Off me bike…..


On Sunday night Heather and I had a walk around the ponds at Blaydon, you’ll know where I mean, the back of where the old swimming pool used to be.  I’ve never been down there before, but it was the perfect place to gently work off that Sunday dinner.  I thought I’d show you a couple of the photos I took.


I’m not getting on so well with my bike.  I still love it of course, and I sit for hours just looking at it, but riding it is a different thing altogether.  I’m quite good at straight lines, as long as the surface I’m on is horizontal, and I manage a bit of uphill.  However….. I don’t do –

  • Downhill
  • Traffic
  • Fast
  • Kerbs

Getting on and moving is problematic, though not as difficult as stopping and getting off.  Actually I will clarify that.  I can get bike127off, but not always painlessly.  We cycled through Chopwell Woods last Friday evening. I took an unexpected turn through a leafy glade and Heather followed.  I came to a stop, dismounted, and began to push the cycle back up the way we’d come.

“Why are we turning back on ourselves?” Heather wanted to know.
“Because I don’t want to go down here.”
“I see, so why exactly did you come down here then?”
Because I didn’t know how to stop.”

I seem to be finding it additionally troublesome since I had the saddle raised, and predictably it wasn’t long before I fell off.  My fall was broken by a conveniently placed hedge, so the only thing dented was my pride really, but more practice is needed.  We are going out again tonight on to the disused bit of road where the tip used to be in Greenside, and we plan to chalk up a little obstacle course for me to manoeuvre in and out of.  I forgot to mention that  I don’t do corners either.

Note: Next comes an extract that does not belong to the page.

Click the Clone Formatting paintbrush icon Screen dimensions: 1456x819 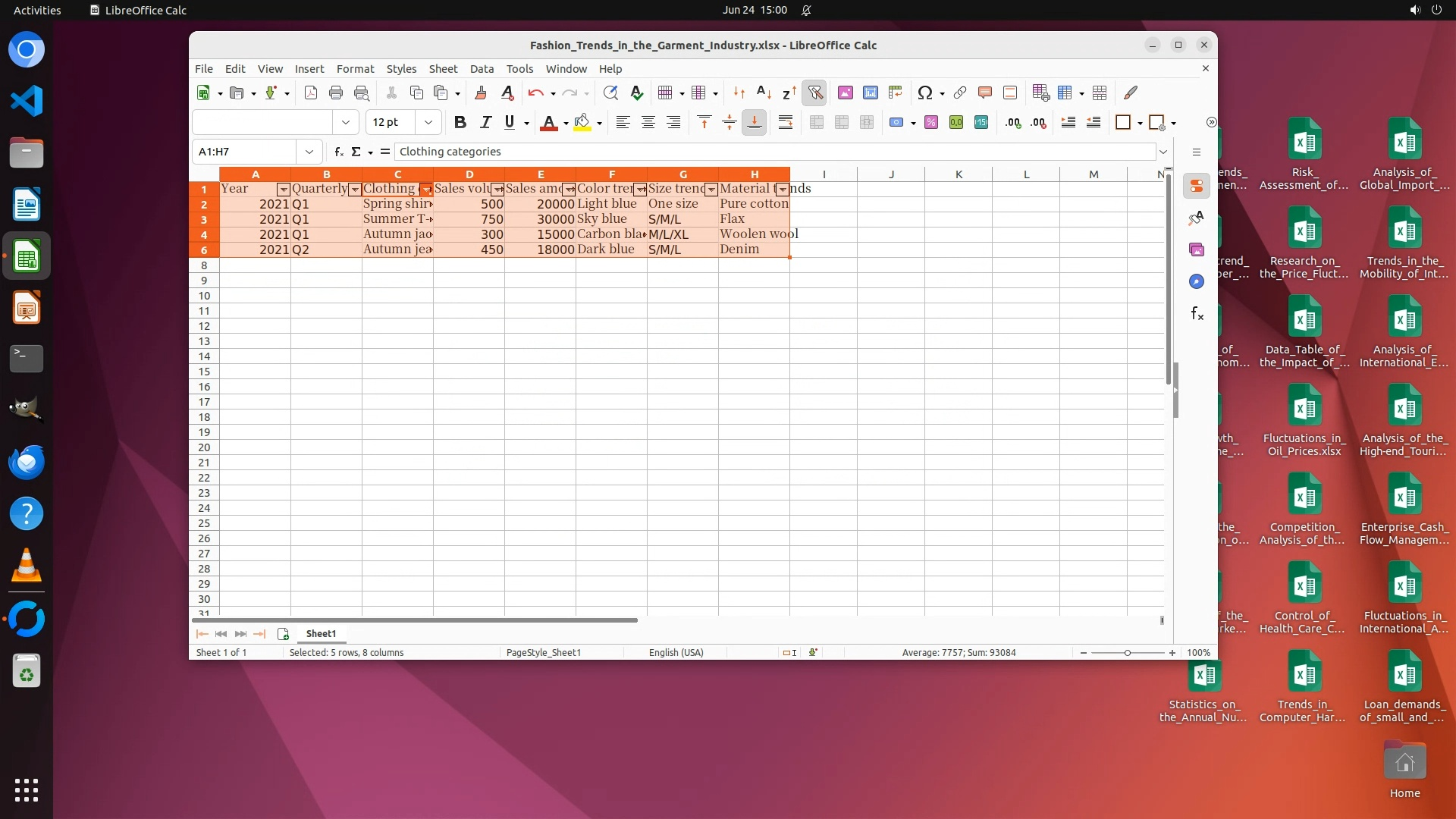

Email is gradually usurping proper letters, and I’m not sure that this is a good thing.  A few days ago a handwritten missive arrived, addressed to me and with a Dumfries postmark. It had actually been sent to my old address, but it found me in the end. The letter was from my cousin Shield.  You may think that Shield is an unusual name, but believe me it isn’t in my family.  It seems to me that every male relation on my mother’s side is named Shield Rochester.

Anyway, I was delighted to hear from cousin Shield, whom I’ve only met once –  when I was a very small girl and he was a teenager.  Heather marvels at the number of cousins I have.  How many?  I really have no idea but I’m certainly not complaining.  Shield isn’t on the internet so we’ve been corresponding the old-fashioned way, letters through the post.  There is something lovely about spending an hour or two sitting at a table writing a letter.  Bronte’s heroines passed away countless afternoons doing this very thing.  It’s a whole ritual.  Carefully sealing the envelope, walking to the post box, (never driving) posting the letter, hearing the plop, and then Bob’s your uncle, or indeed Shield is your cousin, and a few days later the reply arrives direct to your door.  There’s something inexplicably reassuring about it, like watching an old Carry On film or listening to the shipping forecast.  I’ll be meeting Shield in the autumn after I’ve retired.

There is something reassuring about retiring too, although it isn’t inexplicable. I’m ecstatic at the prospect of doing nothing – endless mornings of Jeremy Kyle await. I put my notice in at work three weeks ago; my last day will be 2nd October.   Since leaving school at sixteen and completing my first ever day at work (in JG Windows, Newcastle) I reckon that 10,240 of my days have been working ones.  I stayed with Windows for two very happy years, and then I did a short stint in the Civil Service, until finally my current employer made the ill-judged decision to take me on in 1979.  I’ve been there ever since, and this is down to two reasons.  First of all, no one else would have me, and secondly; whilst I’ve been on the receiving end of numerous reprimands for different transgressions, I’ve never come quite close enough to be fired.  Nearly, but not quite.  I’ll tell you about it of course, but it might be prudent to wait until after October 2nd before I do.  I’m joking when I say I’ll be doing nothing apart from watching dear old Jeremy.  I’ll be stepping up my blog, and I’ve enrolled on a writing course with the Live Theatre.  I’m confident that the autumn of my life will be the best.  I’m very fortunate to be able to take early retirement, and I plan not to squander it. Exciting times ahead!